LAPORAN AKHIR TAHUN 2011
Hambatan
Pengembangan Industri
Sumber : KOMPAS, 13 Desember
2011
Mengembangkan industri dalam negeri
membutuhkan upaya yang tidak sederhana. Upaya tersebut harus dimulai dengan
memetakan persoalan yang dihadapi setiap sektor industri terlebih dahulu.
Memetakan persoalan dengan tepat dan diikuti solusi yang sesuai akan memandu
Indonesia menahan fase deindustrialisasi yang tengah berlangsung.
Meski sudah menapaki sektor industri lebih
dari 30 tahun, Organisasi Pengembangan Industri PBB menyatakan Indonesia tidak
pernah menjadi negara industri. Indonesia baru menjadi negara semi-industri
karena tidak memenuhi beberapa kriteria sebagai syarat sebuah negara industri.

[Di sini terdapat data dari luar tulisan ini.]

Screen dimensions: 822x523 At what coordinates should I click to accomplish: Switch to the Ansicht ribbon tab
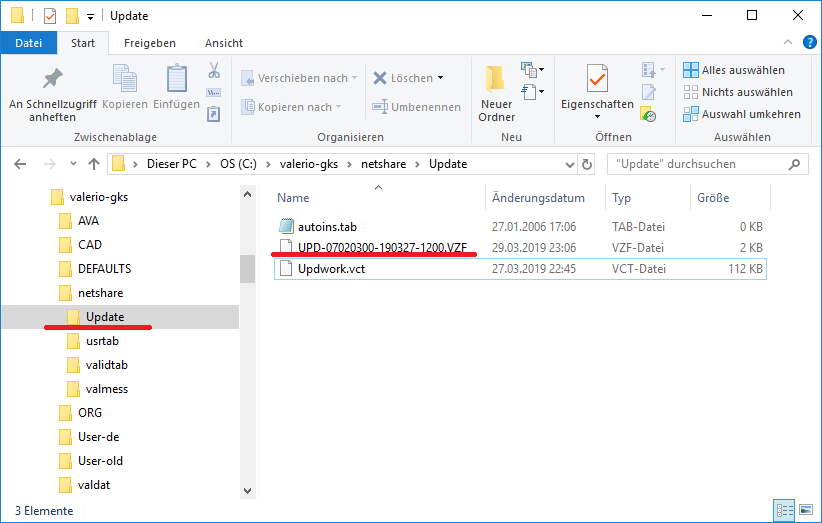pos(224,43)
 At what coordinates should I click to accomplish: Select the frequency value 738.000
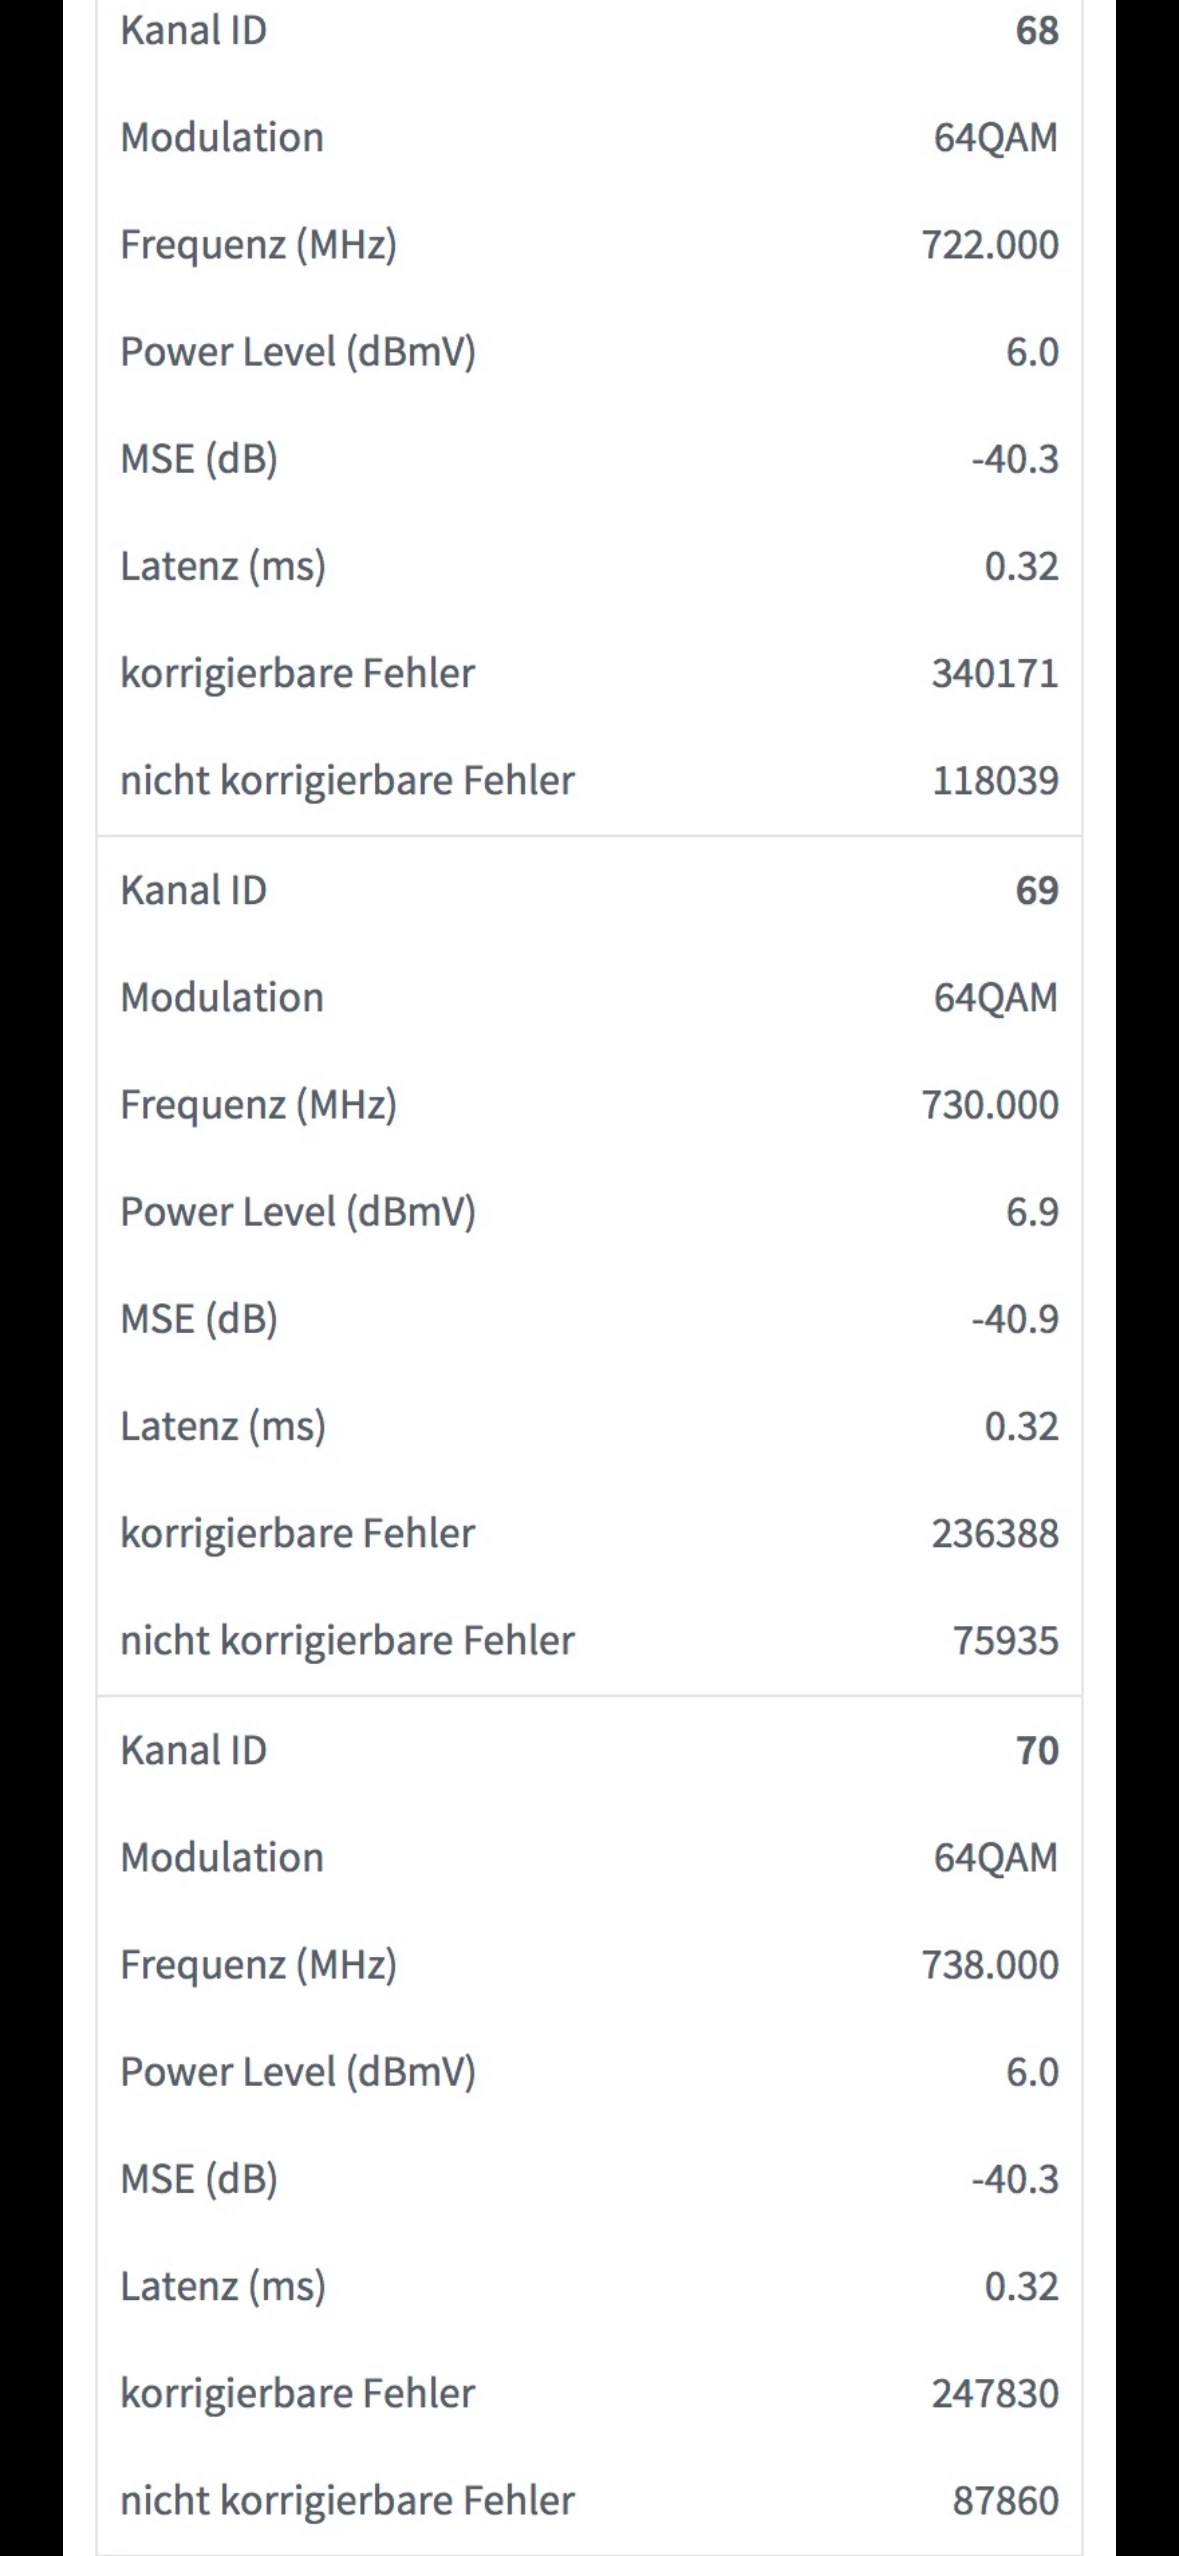point(989,1965)
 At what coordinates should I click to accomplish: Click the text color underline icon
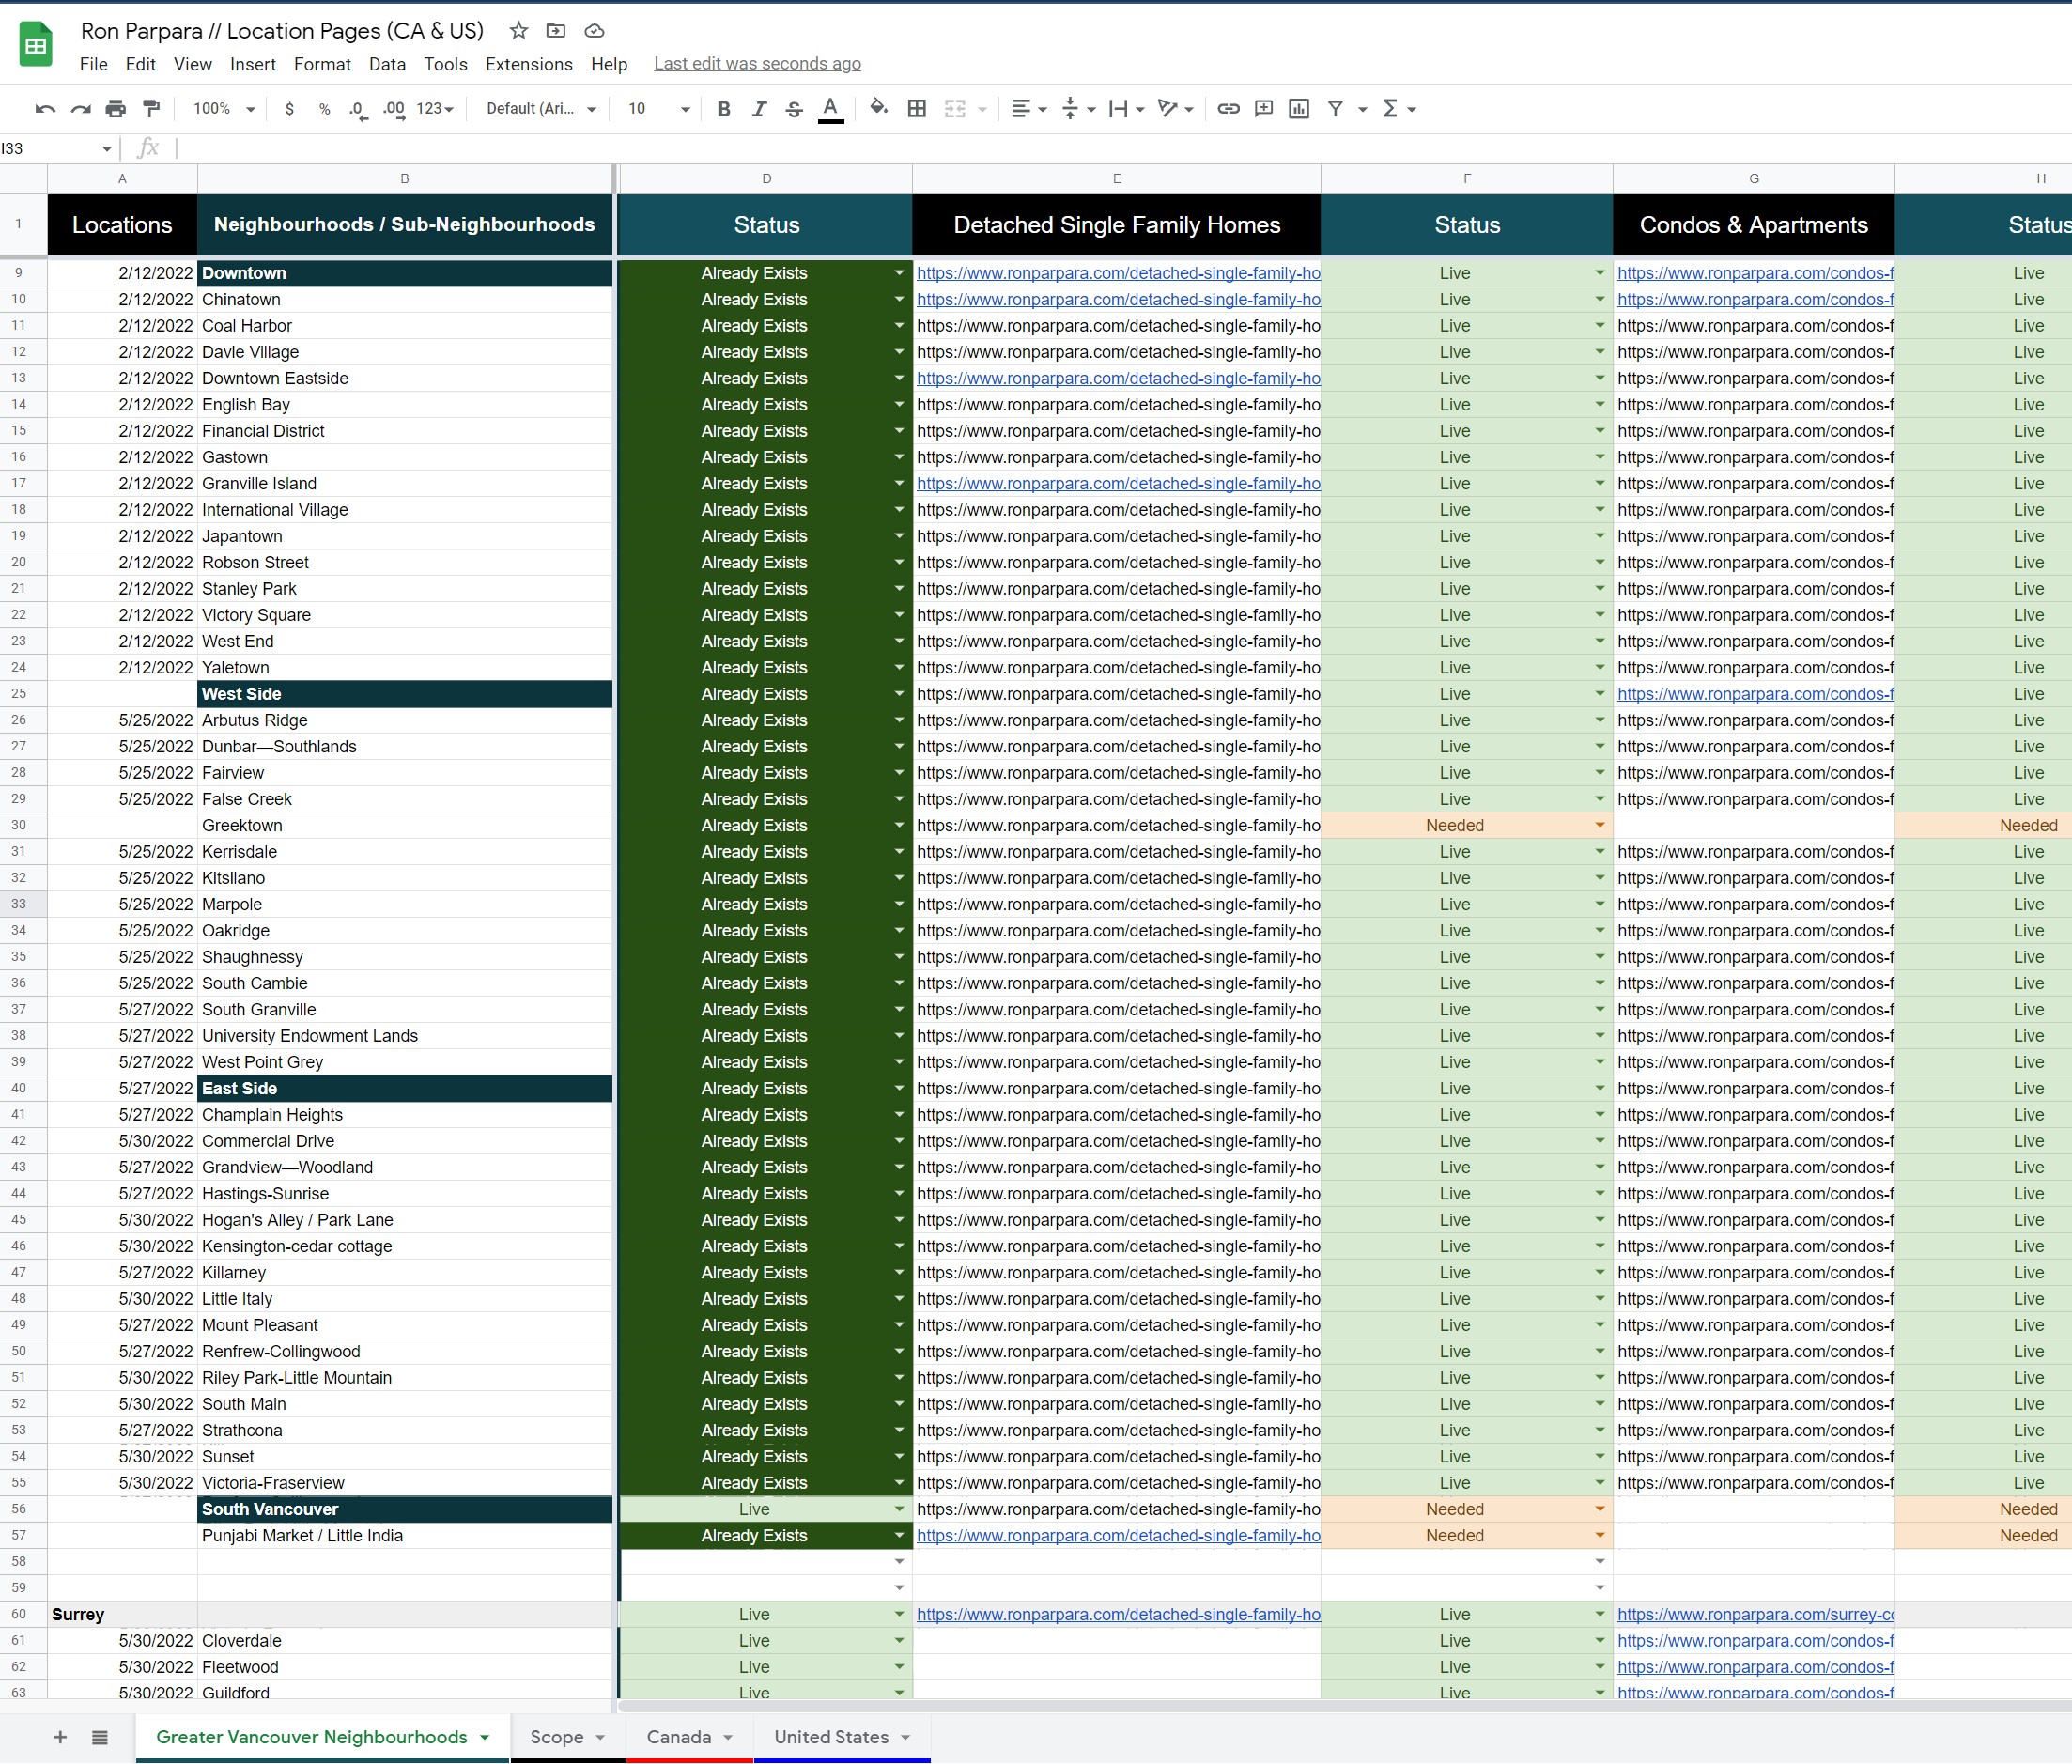pos(833,112)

Bank Dunia pun pada 2008 pernah melansir
berita bahwa sejak 2003 daya saing Indonesia dalam kancah industri antarbangsa
memperlihatkan adanya paradoks. Di satu sisi, terjadi peningkatan daya saing
komoditas hasil industri Indonesia di pasar dunia. Namun, di sisi lain,
industri dalam negeri banyak yang gulung tikar.
Sementara ekonom di dalam negeri banyak yang
menyatakan bahwa Indonesia sekarang masuk dalam proses deindustrialisasi. Data
menunjukkan, pada 2009 terdapat 2.635 perusahaan industri yang tutup. Pada saat
yang sama hanya 2.018 perusahaan yang baru tumbuh. Selisih angka-angka tersebut
menunjukkan pertumbuhan perusahaan industri yang minus, yaitu sebesar 2 persen
dari total industri yang ada.
Peran sektor industri manufaktur dalam produk
domestik bruto pun kian menurun dalam lima tahun terakhir. Porsinya tinggal
sekitar 26 persen terhadap PDB. Porsi paling besar berada di sektor-sektor
tersier (48 persen).
Secara makro, ciri-ciri deindustrialisasi
dapat dilihat dari melambatnya pertumbuhan sektor industri, menurunnya
kontribusi sektor industri terhadap PDB, melemahnya sektor industri dalam
penyerapan tenaga kerja, tingginya ekspor primer tanpa nilai tambah, dan
lonjakan produk impor yang dijual dengan harga murah.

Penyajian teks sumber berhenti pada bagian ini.